Start of Data in this exercise

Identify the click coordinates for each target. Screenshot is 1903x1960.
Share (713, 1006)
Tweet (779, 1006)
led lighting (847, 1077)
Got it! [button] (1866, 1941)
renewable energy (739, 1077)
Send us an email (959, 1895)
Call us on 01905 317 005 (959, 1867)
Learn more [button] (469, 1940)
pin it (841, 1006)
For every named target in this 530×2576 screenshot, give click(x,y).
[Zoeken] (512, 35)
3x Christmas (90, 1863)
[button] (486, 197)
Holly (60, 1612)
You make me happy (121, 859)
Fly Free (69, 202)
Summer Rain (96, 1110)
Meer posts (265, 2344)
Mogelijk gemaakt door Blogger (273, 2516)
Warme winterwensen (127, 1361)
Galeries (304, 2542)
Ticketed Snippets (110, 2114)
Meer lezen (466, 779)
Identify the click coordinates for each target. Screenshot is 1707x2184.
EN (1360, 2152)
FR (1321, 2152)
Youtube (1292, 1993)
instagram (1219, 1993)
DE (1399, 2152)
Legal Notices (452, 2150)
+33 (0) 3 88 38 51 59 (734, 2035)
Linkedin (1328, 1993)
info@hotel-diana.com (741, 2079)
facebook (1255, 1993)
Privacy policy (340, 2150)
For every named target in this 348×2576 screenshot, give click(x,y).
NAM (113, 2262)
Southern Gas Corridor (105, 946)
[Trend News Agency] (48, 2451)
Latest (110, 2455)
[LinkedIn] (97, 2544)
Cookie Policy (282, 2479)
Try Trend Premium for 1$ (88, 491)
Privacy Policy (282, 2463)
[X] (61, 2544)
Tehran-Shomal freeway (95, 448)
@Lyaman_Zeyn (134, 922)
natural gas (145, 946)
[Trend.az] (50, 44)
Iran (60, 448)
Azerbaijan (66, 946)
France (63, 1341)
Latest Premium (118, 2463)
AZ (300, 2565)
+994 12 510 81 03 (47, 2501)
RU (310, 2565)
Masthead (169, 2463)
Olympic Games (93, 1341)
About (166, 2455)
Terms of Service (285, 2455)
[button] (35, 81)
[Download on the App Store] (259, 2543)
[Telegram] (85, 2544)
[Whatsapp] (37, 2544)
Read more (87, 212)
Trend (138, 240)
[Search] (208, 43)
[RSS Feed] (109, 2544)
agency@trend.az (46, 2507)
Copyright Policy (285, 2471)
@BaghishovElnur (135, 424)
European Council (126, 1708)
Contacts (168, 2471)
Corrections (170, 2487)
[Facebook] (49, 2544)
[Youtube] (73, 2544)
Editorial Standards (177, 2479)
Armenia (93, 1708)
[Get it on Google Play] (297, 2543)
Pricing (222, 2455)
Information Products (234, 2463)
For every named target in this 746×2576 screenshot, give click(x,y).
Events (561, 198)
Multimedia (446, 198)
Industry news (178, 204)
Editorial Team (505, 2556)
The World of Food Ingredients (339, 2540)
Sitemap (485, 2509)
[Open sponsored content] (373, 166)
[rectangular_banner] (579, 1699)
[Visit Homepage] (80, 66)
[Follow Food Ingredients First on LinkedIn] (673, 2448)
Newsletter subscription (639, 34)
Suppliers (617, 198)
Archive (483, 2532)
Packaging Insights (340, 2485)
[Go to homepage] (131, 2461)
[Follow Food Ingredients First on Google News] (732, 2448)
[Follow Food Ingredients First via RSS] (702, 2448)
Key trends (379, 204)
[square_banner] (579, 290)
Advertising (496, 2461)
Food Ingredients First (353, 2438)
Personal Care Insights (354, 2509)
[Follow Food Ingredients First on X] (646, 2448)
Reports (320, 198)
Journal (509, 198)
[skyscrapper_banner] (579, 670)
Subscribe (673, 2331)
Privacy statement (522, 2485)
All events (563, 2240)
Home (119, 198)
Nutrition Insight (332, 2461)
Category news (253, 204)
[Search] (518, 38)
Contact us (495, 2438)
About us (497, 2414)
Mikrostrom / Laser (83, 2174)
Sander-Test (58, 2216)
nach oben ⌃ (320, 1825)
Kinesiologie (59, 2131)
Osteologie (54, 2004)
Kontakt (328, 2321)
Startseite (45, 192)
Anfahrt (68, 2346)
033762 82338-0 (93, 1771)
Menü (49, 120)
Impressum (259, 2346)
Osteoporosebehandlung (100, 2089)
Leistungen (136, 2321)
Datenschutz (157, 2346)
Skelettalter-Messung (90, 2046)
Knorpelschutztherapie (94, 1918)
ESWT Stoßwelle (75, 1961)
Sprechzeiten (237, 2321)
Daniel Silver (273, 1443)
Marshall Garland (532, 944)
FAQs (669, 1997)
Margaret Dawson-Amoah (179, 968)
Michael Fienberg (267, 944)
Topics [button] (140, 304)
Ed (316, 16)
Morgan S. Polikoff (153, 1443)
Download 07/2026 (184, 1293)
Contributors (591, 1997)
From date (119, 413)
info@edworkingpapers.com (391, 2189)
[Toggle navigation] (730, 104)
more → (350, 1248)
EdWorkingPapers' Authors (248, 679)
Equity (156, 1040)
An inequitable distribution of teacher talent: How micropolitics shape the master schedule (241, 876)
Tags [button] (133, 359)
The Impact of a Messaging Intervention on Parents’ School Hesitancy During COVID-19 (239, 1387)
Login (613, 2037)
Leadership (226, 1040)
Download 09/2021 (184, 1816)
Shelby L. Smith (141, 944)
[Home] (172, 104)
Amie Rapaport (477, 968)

End of Data in this exercise

*Task to carry out*.
The answer is every entry, repeated word for word.

*Answer for this exercise*.
Identify the click coordinates for each target. Screenshot is 1903x1960.
Share (713, 1006)
Tweet (779, 1006)
led lighting (847, 1077)
Got it! [button] (1866, 1941)
renewable energy (739, 1077)
Send us an email (959, 1895)
Call us on 01905 317 005 (959, 1867)
Learn more [button] (469, 1940)
pin it (841, 1006)
For every named target in this 530×2576 screenshot, give click(x,y).
[Zoeken] (512, 35)
3x Christmas (90, 1863)
[button] (486, 197)
Holly (60, 1612)
You make me happy (121, 859)
Fly Free (69, 202)
Summer Rain (96, 1110)
Meer posts (265, 2344)
Mogelijk gemaakt door Blogger (273, 2516)
Warme winterwensen (127, 1361)
Galeries (304, 2542)
Ticketed Snippets (110, 2114)
Meer lezen (466, 779)
Identify the click coordinates for each target. Screenshot is 1707x2184.
EN (1360, 2152)
FR (1321, 2152)
Youtube (1292, 1993)
instagram (1219, 1993)
DE (1399, 2152)
Legal Notices (452, 2150)
+33 (0) 3 88 38 51 59 (734, 2035)
Linkedin (1328, 1993)
info@hotel-diana.com (741, 2079)
facebook (1255, 1993)
Privacy policy (340, 2150)
For every named target in this 348×2576 screenshot, give click(x,y).
NAM (113, 2262)
Southern Gas Corridor (105, 946)
[Trend News Agency] (48, 2451)
Latest (110, 2455)
[LinkedIn] (97, 2544)
Cookie Policy (282, 2479)
Try Trend Premium for 1$ (88, 491)
Privacy Policy (282, 2463)
[X] (61, 2544)
Tehran-Shomal freeway (95, 448)
@Lyaman_Zeyn (134, 922)
natural gas (145, 946)
[Trend.az] (50, 44)
Iran (60, 448)
Azerbaijan (66, 946)
France (63, 1341)
Latest Premium (118, 2463)
AZ (300, 2565)
+994 12 510 81 03 (47, 2501)
RU (310, 2565)
Masthead (169, 2463)
Olympic Games (93, 1341)
About (166, 2455)
Terms of Service (285, 2455)
[button] (35, 81)
[Download on the App Store] (259, 2543)
[Telegram] (85, 2544)
[Whatsapp] (37, 2544)
Read more (87, 212)
Trend (138, 240)
[Search] (208, 43)
[RSS Feed] (109, 2544)
agency@trend.az (46, 2507)
Copyright Policy (285, 2471)
@BaghishovElnur (135, 424)
European Council (126, 1708)
Contacts (168, 2471)
Corrections (170, 2487)
[Facebook] (49, 2544)
[Youtube] (73, 2544)
Editorial Standards (177, 2479)
Armenia (93, 1708)
[Get it on Google Play] (297, 2543)
Pricing (222, 2455)
Information Products (234, 2463)
For every named target in this 746×2576 screenshot, give click(x,y).
Events (561, 198)
Multimedia (446, 198)
Industry news (178, 204)
Editorial Team (505, 2556)
The World of Food Ingredients (339, 2540)
Sitemap (485, 2509)
[Open sponsored content] (373, 166)
[rectangular_banner] (579, 1699)
[Visit Homepage] (80, 66)
[Follow Food Ingredients First on LinkedIn] (673, 2448)
Newsletter subscription (639, 34)
Suppliers (617, 198)
Archive (483, 2532)
Packaging Insights (340, 2485)
[Go to homepage] (131, 2461)
[Follow Food Ingredients First on Google News] (732, 2448)
[Follow Food Ingredients First via RSS] (702, 2448)
Key trends (379, 204)
[square_banner] (579, 290)
Advertising (496, 2461)
Food Ingredients First (353, 2438)
Personal Care Insights (354, 2509)
[Follow Food Ingredients First on X] (646, 2448)
Reports (320, 198)
Journal (509, 198)
[skyscrapper_banner] (579, 670)
Subscribe (673, 2331)
Privacy statement (522, 2485)
All events (563, 2240)
Home (119, 198)
Nutrition Insight (332, 2461)
Category news (253, 204)
[Search] (518, 38)
Contact us (495, 2438)
About us (497, 2414)
Mikrostrom / Laser (83, 2174)
Sander-Test (58, 2216)
nach oben ⌃ (320, 1825)
Kinesiologie (59, 2131)
Osteologie (54, 2004)
Kontakt (328, 2321)
Startseite (45, 192)
Anfahrt (68, 2346)
033762 82338-0 (93, 1771)
Menü (49, 120)
Impressum (259, 2346)
Osteoporosebehandlung (100, 2089)
Leistungen (136, 2321)
Datenschutz (157, 2346)
Skelettalter-Messung (90, 2046)
Knorpelschutztherapie (94, 1918)
ESWT Stoßwelle (75, 1961)
Sprechzeiten (237, 2321)
Daniel Silver (273, 1443)
Marshall Garland (532, 944)
FAQs (669, 1997)
Margaret Dawson-Amoah (179, 968)
Michael Fienberg (267, 944)
Topics [button] (140, 304)
Ed (316, 16)
Morgan S. Polikoff (153, 1443)
Download 07/2026 (184, 1293)
Contributors (591, 1997)
From date (119, 413)
info@edworkingpapers.com (391, 2189)
[Toggle navigation] (730, 104)
more → (350, 1248)
EdWorkingPapers' Authors (248, 679)
Equity (156, 1040)
An inequitable distribution of teacher talent: How micropolitics shape the master schedule (241, 876)
Tags [button] (133, 359)
The Impact of a Messaging Intervention on Parents’ School Hesitancy During COVID-19 (239, 1387)
Login (613, 2037)
Leadership (226, 1040)
Download 09/2021 (184, 1816)
Shelby L. Smith (141, 944)
[Home] (172, 104)
Amie Rapaport (477, 968)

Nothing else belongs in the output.